A Generalized Central Limit Theorem for Two–Sample U–Statistics Under Dependence

1 Introduction

This document sketches (at a high level) a proof of the asymptotic normality of two–sample U–statistics, even though the summands exhibit dependence across indices. The standard i.i.d. Central Limit Theorem (CLT) does not apply directly because each $X_i$ is re-used against all $Y_j$ (and vice versa), causing correlations. Nonetheless, there is a well-known generalized CLT (often attributed to Hoeffding [Hoe48], detailed in [Ser80], [Vaa98], and others) that shows such U–statistics still converge to a normal distribution when properly normalized.

2 Two–Sample U–Statistics

Let $\{X_i\}_{i=1}^m$ be i.i.d. random variables from a distribution $F$, and let $\{Y_j\}_{j=1}^n$ be i.i.d. from a distribution $G$, independent of $\{X_i\}$. We define a (measurable) kernel

\[ \phi (x,y) : \mathcal {X} \times \mathcal {Y} \;\to \; \mathbb {R} \]
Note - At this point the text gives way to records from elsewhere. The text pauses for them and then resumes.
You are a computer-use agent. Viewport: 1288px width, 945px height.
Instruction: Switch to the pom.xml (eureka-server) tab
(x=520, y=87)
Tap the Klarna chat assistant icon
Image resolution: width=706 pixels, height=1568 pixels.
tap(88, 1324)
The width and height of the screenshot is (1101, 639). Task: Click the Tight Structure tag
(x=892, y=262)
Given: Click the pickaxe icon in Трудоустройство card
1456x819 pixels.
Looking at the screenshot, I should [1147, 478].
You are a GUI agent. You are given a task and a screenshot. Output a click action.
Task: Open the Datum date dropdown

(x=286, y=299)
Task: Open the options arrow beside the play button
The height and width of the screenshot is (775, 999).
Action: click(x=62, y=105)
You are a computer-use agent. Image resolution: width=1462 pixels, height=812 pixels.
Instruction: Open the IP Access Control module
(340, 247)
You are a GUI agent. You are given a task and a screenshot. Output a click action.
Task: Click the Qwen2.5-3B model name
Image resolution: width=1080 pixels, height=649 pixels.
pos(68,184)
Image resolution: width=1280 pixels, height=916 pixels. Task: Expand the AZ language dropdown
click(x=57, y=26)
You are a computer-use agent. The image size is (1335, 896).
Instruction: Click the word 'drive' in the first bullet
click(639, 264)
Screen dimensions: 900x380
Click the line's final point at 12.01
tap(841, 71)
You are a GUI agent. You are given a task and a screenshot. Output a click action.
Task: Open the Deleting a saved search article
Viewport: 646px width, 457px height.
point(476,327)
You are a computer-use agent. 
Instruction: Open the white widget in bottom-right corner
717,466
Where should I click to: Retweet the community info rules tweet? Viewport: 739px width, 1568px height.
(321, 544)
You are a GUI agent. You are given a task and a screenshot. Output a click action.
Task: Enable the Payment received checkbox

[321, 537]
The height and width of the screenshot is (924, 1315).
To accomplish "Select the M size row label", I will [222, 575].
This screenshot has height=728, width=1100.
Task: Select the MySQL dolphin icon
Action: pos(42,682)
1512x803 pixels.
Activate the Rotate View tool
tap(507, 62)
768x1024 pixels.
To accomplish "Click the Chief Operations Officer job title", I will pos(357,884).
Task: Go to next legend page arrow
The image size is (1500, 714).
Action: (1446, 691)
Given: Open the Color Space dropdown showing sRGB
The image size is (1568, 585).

with finite second moments. The associated two–sample U–statistic is

\[ U_{m,n} \;=\; \frac {1}{m\,n} \sum _{i=1}^m \sum _{j=1}^n \phi \bigl (X_i, Y_j\bigr ). \]

We want to prove that for large $m,n$, this statistic is asymptotically normal after an appropriate centering and scaling.

Notation and Limits

Define $N = m+n$ as the total sample size. Often one assumes $m,n \to \infty $ with

\[ \frac {m}{m+n} \;\to \; \alpha \in (0,1), \quad \text {so } \frac {n}{m+n} \;\to \; 1-\alpha . \]

We will show that

\[ \sqrt {m+n}\,\Bigl (U_{m,n} - \E [U_{m,n}]\Bigr ) \;\xrightarrow {\;d\;}\; \mathcal {N}\bigl (0,\sigma ^2\bigr ) \]

for some $\sigma ^2 > 0$ that depends on $F,G,\phi $ and on the asymptotic ratio $\alpha $.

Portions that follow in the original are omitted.